Я думаю о том, что завалюсь сейчас спать и спустя полчаса непременно увижу во сне Кулундинскую степь, пугающе беспредельную, желтую, словно лунная поверхность, и Чуйский тракт увижу, и табун годовалых телят, которых гонят в Бийск на бойню алтайские ковбои в телогрейках и ушанках, бычки задерут копыта на радиатор, уставившись на нас невинными своими глазами. «Эх, ребята, ничего-то вы не успели!» — скажет лихой русский водитель Саша Катенев, а внизу, под самым трактом, Катунь будет греметь и перекатывать плоские камни. Автопробег отныне долго не уйдет из моих снов, как не уходил из них Париж, он и теперь-то нет-нет да и возвращается в них с какою-то ошеломляющей конкретностью, что уже и не поймешь, видел ли я когда-нибудь его наяву. Ступал ли по шуршащему гравию Люксембургского сада, собирал ли каштаны возле допотопных скамеек с гнутыми субтильными ножками, заходил ли на улице Сен-Жак в кафе, чтобы по телефону на цинковой стойке позвонить в другое кафе, на улице Алезия, где ждут меня вот уже целый вечер, неужели это я любезничал с хозяйкой и рылся в утомительной растрепанной книжище телефонного справочника «Боттэн»? А может, и не я? Может, это мой умозрительный двойник из фантазий и надежд, который в детстве совершал за меня различные недостижимые мною поступки: забивал решающие голы команде бахрушинского двора, гонял по переулку на трофейном велосипеде «Элит», которого никогда у меня не было, и как ни в чем не бывало подходил на переменке к первой школьной красавице Наташе Рязанцевой.

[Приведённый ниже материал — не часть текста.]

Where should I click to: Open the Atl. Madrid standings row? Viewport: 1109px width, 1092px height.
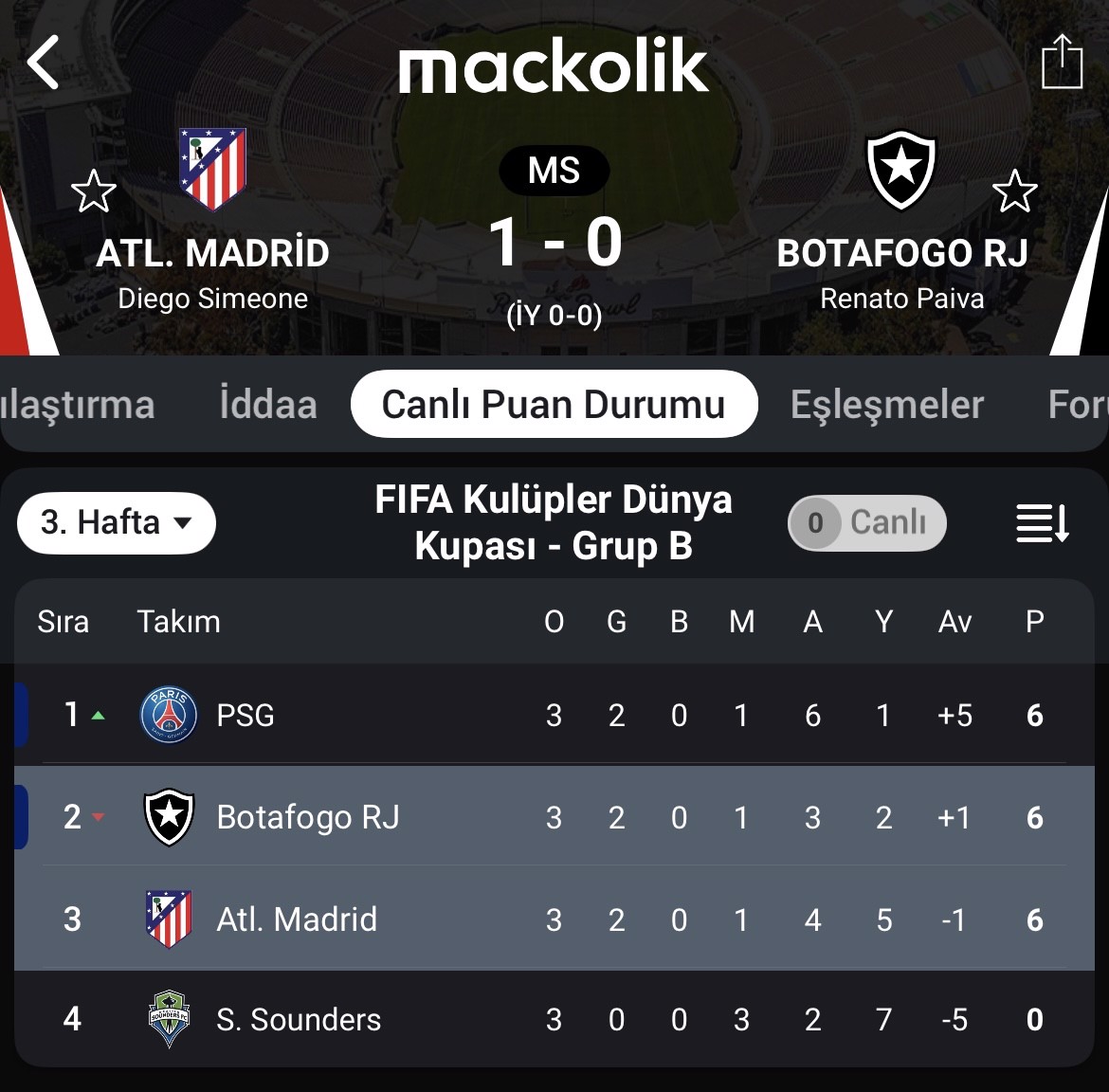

Десять дней я не вылезал из дому. Я пытался закрепить на бумаге зыбкость своих снов, передать ей на вечное хранение то состояние души и тела, какое владело мною во время пробега, очень близкое к счастью состояние, если не равное ему. Потому что все желания, которые ежедневно отягощают собою слабый человеческий дух, уступили место одному-единственному, и это единственное, жажда простора и движения, воли и покоя, удовлетворялось ежедневно с избытком. С щедростью и с размахом, неведомым судьбе. И скорее всего более в ней неповторимом.
Короче говоря, я сочинял обычные газетные очерки, но впервые в жизни не стеснялся при этом ни одного из тех чувств, которые пришлось пережить, — ни страха, ни восторга, не дозировал эмоций подобно опытному провизору, не занимался умозрительной бухгалтерией, не делал поправки, даже самой дипломатической, на чьи-либо достоверно известные мне вкусы. Впервые я позволил себе, а по правде — заставил себя, писать сугубо деловую вещь без тормоза и без оглядки, с тою же беззащитной искренностью, с какою писались дневники и заметки, составившие ныне заветную мою папку. Впервые и она пригодилась. Я черпал из нее как из закромов, целые куски включал в ткань своего повествования, радуясь тому, сколь уместны и ценны оказались для меня эти записи, эти странички из репортерского блокнота, эти театральные программки и ресторанные салфетки, — значит, не зря все же марал я их вдоль и поперек корявым, неразборчивым почерком, преодолевая смущение и насмешливое к самому себе отношение, убеждаясь постепенно, что нет скромности в этом занятии, что, взяв в руки перо, я дал себе право и взвалил на себя обязанность судить обо всем на свете, не стесняясь авторитетами, забыв о бытовом своем ничтожестве, о неустроенной жизни, о несложившейся судьбе, о запущенной квартире, — господи, какое продвижение по службе, какая власть даст мне такую внутреннюю свободу, такое упоительное сознание собственной правоты!